Regier: A hundred and twenty.  And at one point, the number was 150.  I didn’t believe it, but I didn’t take the time to negotiate.  But think about that.  Think about that.  So, if we are presently—I’m just looking, thinking about numbers.  If we are somewhere around 80% would be—and these are like, if you took 80% and divided into thirds, that would be White, Asian, and African.  African American, Asian, and White.  On all the rest, being the other 20%, Hispanic and other.  Internationals.  Right?  But daily, daily, I know that I am moving hundreds of international students from home to campus.  Okay?  So transportation in that realm develops, helps develop this incredible campus where you’re walking down the sidewalk on the main academic corridor.  You’re hearing French.  You’re hearing Indonesian.  You’re hearing Indian.  You’re hearing Yugoslavian.  You are hearing, amongst those individuals, just an incredible dialogue going on.

And who are they walking with?  Our Marylanders.  We are still a Maryland institution, and who are we interweaving?  This international populate.  It’s—I’m saying, there’s no place like it.  You can’t—one walk down that big, long academic corridor from the administration building to the library, blow your mind.

Cohen: So, Danny, when you went, did you get a chance to check out that coffee shop?

McPhaul: Yes, I was actually going to bring it back there because I did.  That was one of the things that Joe was very excited to show us.  So I did get to check out the OCA Mocha, which is why I mentioned it.  So I love the—I won’t take any of the thunder, because I love the idea of how it came to be that, you know, you guys pitched to us, and what it actually is, essentially, in the community.  So, Joe, if you could speak more to kind of the—what was the spark of idea for OCA Mocha, how it came to be, and what is it as far as in the community and how it affects the students?

Regier: Okay.  So, again, being the original gangster on some of this stuff, they looked—they being administration, my boss and some others.  They were looking around and trying to figure out who could connect with the community in a better way.  And since transportation is in the community, they looked at my position.  So, eventually, I was nominated, and I was elected to a position on the Greater Arbutus Business Association Board.  So along—so with that kind of parallel work, along with just doing what I need to do on campus, I started to appreciate the concept of there being an outpost, which—and I say outpost because, geographically, UMBC was built in a circle.  It’s got a circular road that’s its exterior perimeter.  Right?  And next to it is a community called Arbutus, and a little bit farther away is one called Catonsville.  

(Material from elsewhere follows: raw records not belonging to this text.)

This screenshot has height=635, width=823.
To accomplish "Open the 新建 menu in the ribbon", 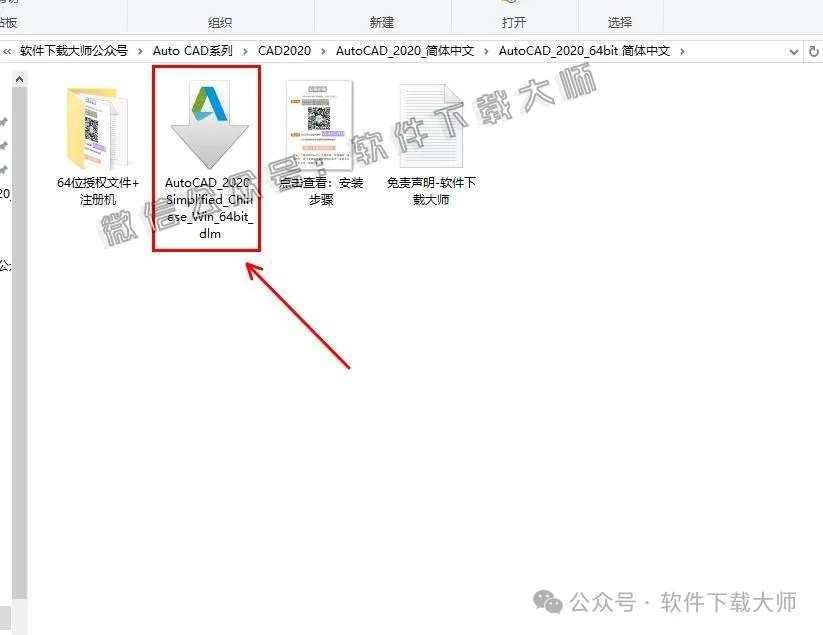I will click(382, 22).
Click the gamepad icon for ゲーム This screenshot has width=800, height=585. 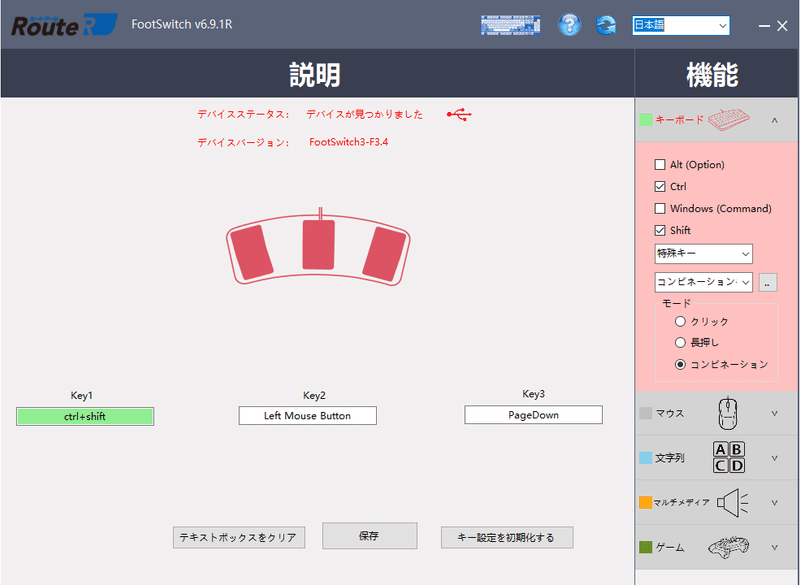click(729, 547)

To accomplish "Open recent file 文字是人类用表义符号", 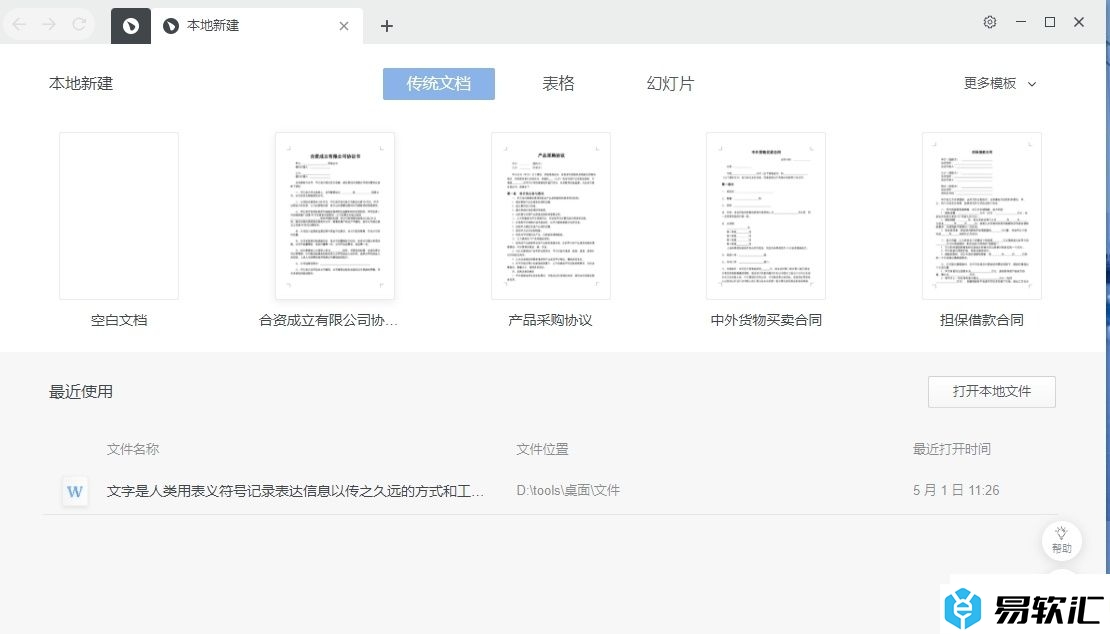I will point(295,491).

The one that’s closest to us, Arbutus, has a boundary between ourselves and this residential population that starts right there.  So, that means there has been historically just a natural—it feels like the wagon train stopped; they circled the wagons, and here was UMBC.

Cohen: Hmm.

Regier: And then here was the community over here.  And the two—

Cohen: So kind of just separate?

Regier: Yeah.

Cohen: Yeah.

Regier: Separate.  A real boundary.  So, when I looked at that, I started thinking when I was approached to be on this business association, “How can we move beyond our circle?”  And one of the thoughts would be an outpost.  Again, kind of just thinking in terms of those cowboys in the Wild West.  Getting something out there might be a way to bridge this gap.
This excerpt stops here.